Java Unicode混淆 [英] Java Unicode Confusion
问题描述
嘿嘿,我刚刚开始尝试学习Java,并且遇到了令人困惑的事情!
HEy all, I have only just started attempting to learn Java and have run into something that is really confusing!
我正在输入书中的一个例子我我正在使用。它是为了演示
char数据类型。
I was typing out an example from the book I am using. It is to demonstrate the char data type.
代码如下:
public class CharDemo
{
public static void main(String [] args)
{
char a = 'A';
char b = (char) (a + 1);
System.out.println(a + b);
System.out.println("a + b is " + a + b);
int x = 75;
char y = (char) x;
char half = '\u00AB';
System.out.println("y is " + y + " and half is " + half);
}
}
令我困惑的是声明,char half ='\ u00AB'。该书指出\ u0000AB是符号'1/2'的代码。如上所述,当我从cmd编译并运行程序时,在该行上生成的符号实际上是'1/2'。
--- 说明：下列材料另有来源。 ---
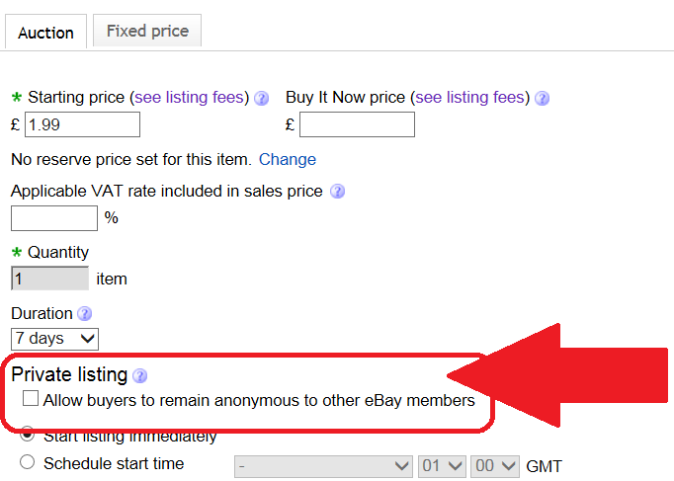Click help icon beside Buy It Now price

(x=542, y=98)
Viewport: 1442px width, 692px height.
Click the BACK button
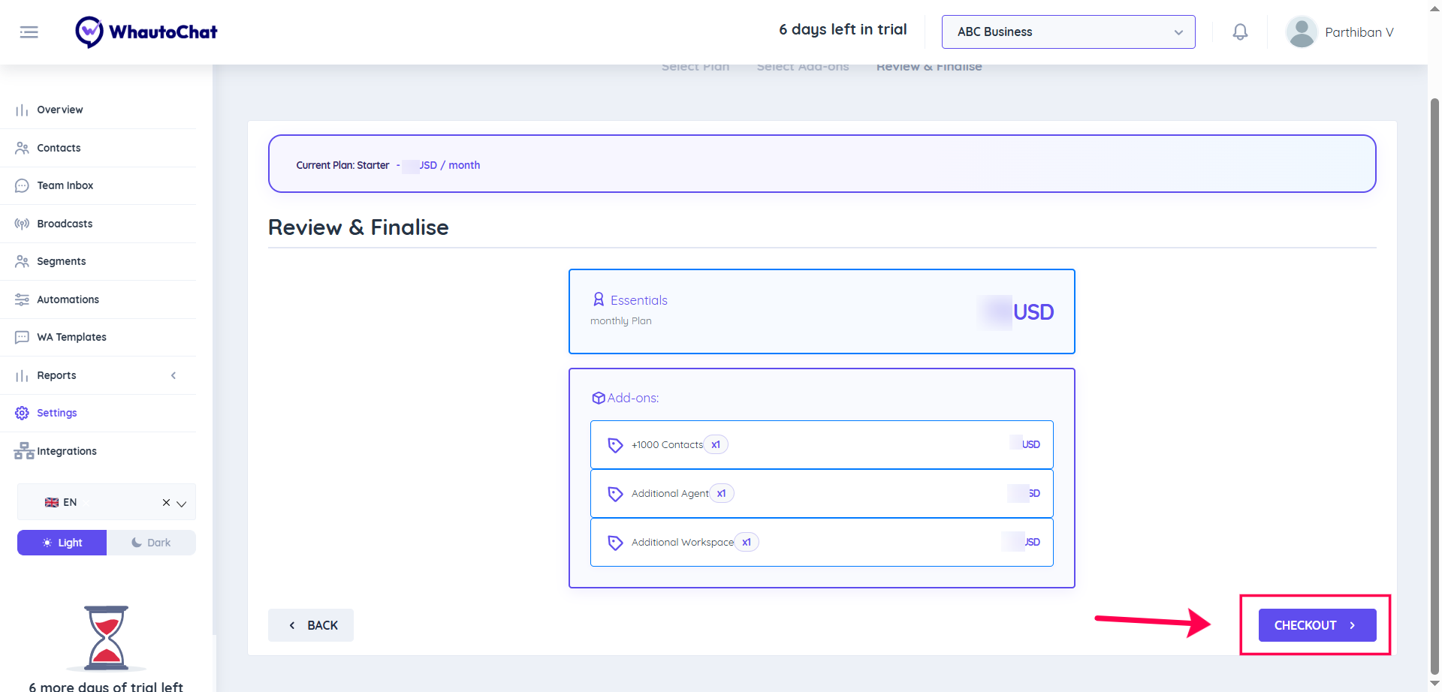(x=310, y=624)
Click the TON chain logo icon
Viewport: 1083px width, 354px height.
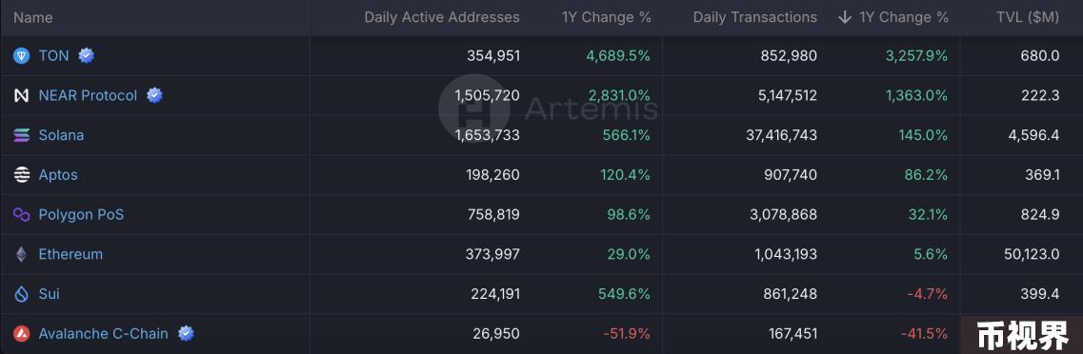[x=21, y=56]
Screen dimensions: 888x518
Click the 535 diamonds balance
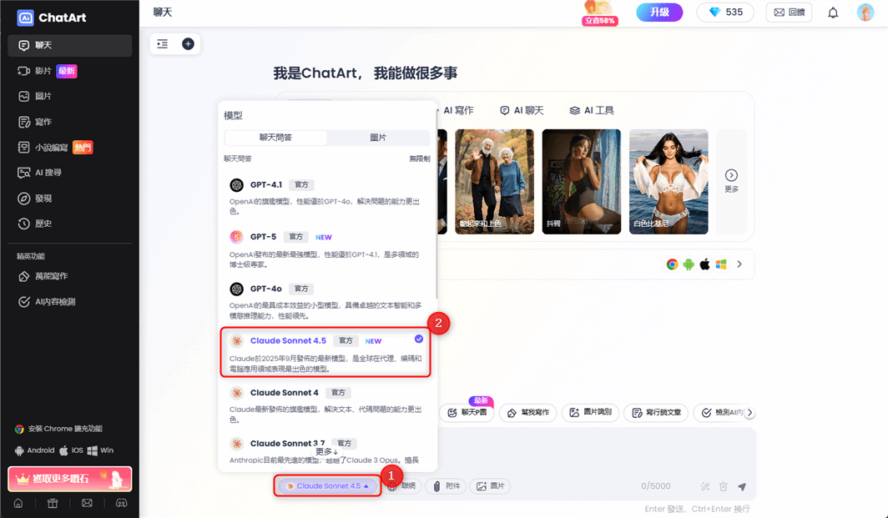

The bit that is confusing me is the statement, char half = '\u00AB'. The book states that \u00AB is the code for the symbol '1/2'. As described, when I compile and run the program from cmd the symbol that is produced on this line is in fact a '1/2'.
所以一切似乎都在起作用。我决定玩代码并尝试一些不同的unicodes。我搜索了多个unicode表,发现它们都没有与上面的结果一致。
So everything appears to be working as it should. I decided to play around with the code and try some different unicodes. I googled multiple unicode tables and found none of them to be consistent with the above result.
在每一个我发现它声明代码/ u00AB不是'1 / 2'实际上是这样的:
In every one I found it stated that the code /u00AB was not for '1/2' and was in fact for this:
http://www.fileformat.info/info/unic...r/ab/index.htm
那么Java使用的是什么字符集,我以为UNIode应该就是那个,Uni,只有一个。我搜索了几个小时,无处可以找到状态/ u00AB等于1/2的字符集,但这是我的java编译器将其解释为。
http://www.fileformat.info/info/unic...r/ab/index.htm So what character set is Java using, I thought UNicode was supposed to be just that, Uni, only one. I have searched for hours and nowhere can I find a character set that states /u00AB is equal to a 1/2, yet this is what my java compiler interprets it as.
我必须在这里遗漏一些明显的东西!感谢您的帮助!
I must be missing something obvious here! Thanks for any help!
推荐答案
这是Windows平台上控制台编码不匹配的一个众所周知的问题。
It's a well-known problem with console encoding mismatch on Windows platforms.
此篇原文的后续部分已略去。